La data della riesumazione sarà fissata in quella sede. «Sto affrontando il tema con la famiglia – spiega Pizzi – Si tratta di contare i giorni: dall’udienza di martedì non passerà molto prima che la riesumazione venga eseguita. Un tassello dolorosissimo per i familiari di Lidia in seno a un percorso per arrivare alla verità. Ed è questa consapevolezza che dà loro la forza necessaria per affrontare anche questa prova». Paola Macchi ha detto che sarà Lidia a decidere.
«Paola è una donna di una forza e di una dignità straordinarie – spiega Pizzi – Da sempre è convinta che sarà Lidia a guidarli sino alla verità sull’accaduto. Certo avrei preferito poter risparmiare questo nuovo dolore». Ma, 49 anni di Brebbia, arrestato lo scorso 15 gennaio con l’accusa di aver ucciso la giovane scout, continua a tacere. Anche venerdì, interrogato nel carcere di San Vittore dal sostituto pg Manfredda si è avvalso della facoltà di non rispondere. Di fatto non ha mai parlato all’autorità giudiziaria. «Il sostituto pg ha voluto quest’interrogatorio per dargli la possibilità di confessare – prosegue Pizzi – Ancora una volta lui ha scelto di tacere». Pizzi, in accordo con quanto da anni sostiene la famiglia Macchi, spiega: «Vogliamo la verità, non un colpevole a tutti i costi». E aggiunge: «La presunzione di innocenza è dovuta per Binda, ci mancherebbe altro. Una cosa va sottolineata: almeno su un punto Binda ha mentito. La lettera “In morte di un’amica” l’ha scritta lui, c’è una perizia che lo dimostra, mentre lui continua ostinatamente a negare. Su questo punto Binda è bugiardo».

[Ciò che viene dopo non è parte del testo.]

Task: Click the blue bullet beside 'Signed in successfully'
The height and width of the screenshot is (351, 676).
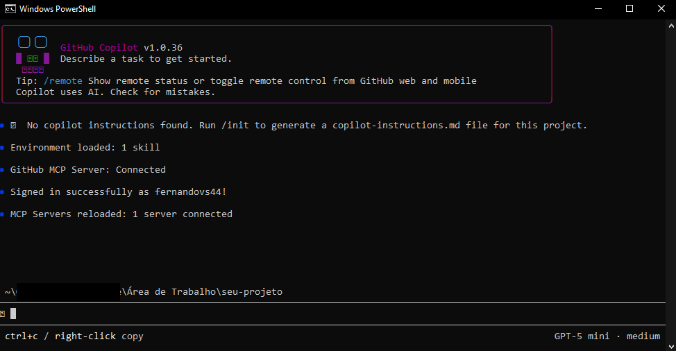Action: pos(3,192)
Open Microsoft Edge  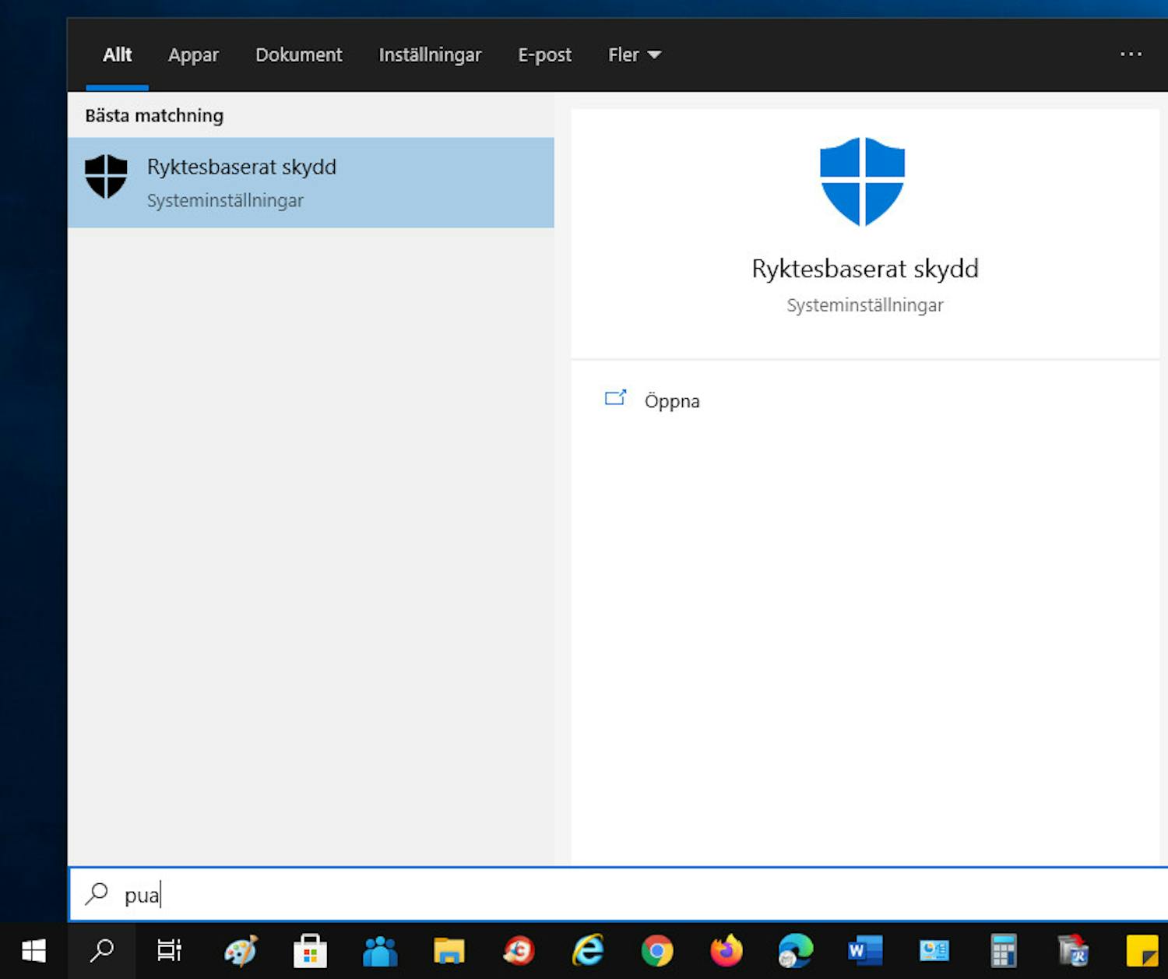[796, 951]
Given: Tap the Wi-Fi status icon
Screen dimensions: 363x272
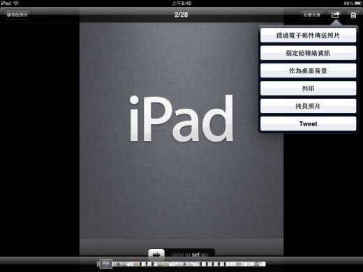Looking at the screenshot, I should pos(16,3).
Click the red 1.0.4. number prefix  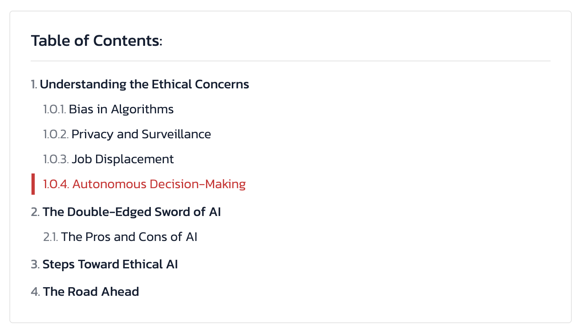click(x=56, y=184)
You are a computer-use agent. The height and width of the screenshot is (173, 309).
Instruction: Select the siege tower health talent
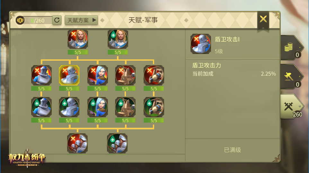click(125, 107)
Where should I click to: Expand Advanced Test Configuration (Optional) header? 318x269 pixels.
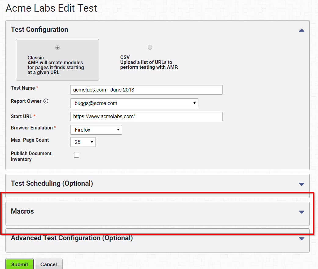[157, 240]
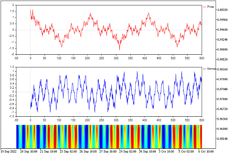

Oltre a negare di aver scritto la missiva recapitata a casa Macchi il 10 gennaio 1987, giorno delle esequie di Lidia, considerata già 29 anni fa dagli inquirenti come una possibile confessione dell’assassino o una sorta di delirio di chi di certo sa qualcosa sull’omicidio, Binda ha negato, quando fu ascoltato dagli inquirenti prima dell’arresto, di essere l’assassino della ragazza. Paola Macchi, intanto, torna a dare una prova ulteriore della sua straordinaria fede e del suo essere madre. Una madre che si fida della figlia. Sopporta un dolore enorme per lasciare a quella figlia l’ultima parola verso la verità.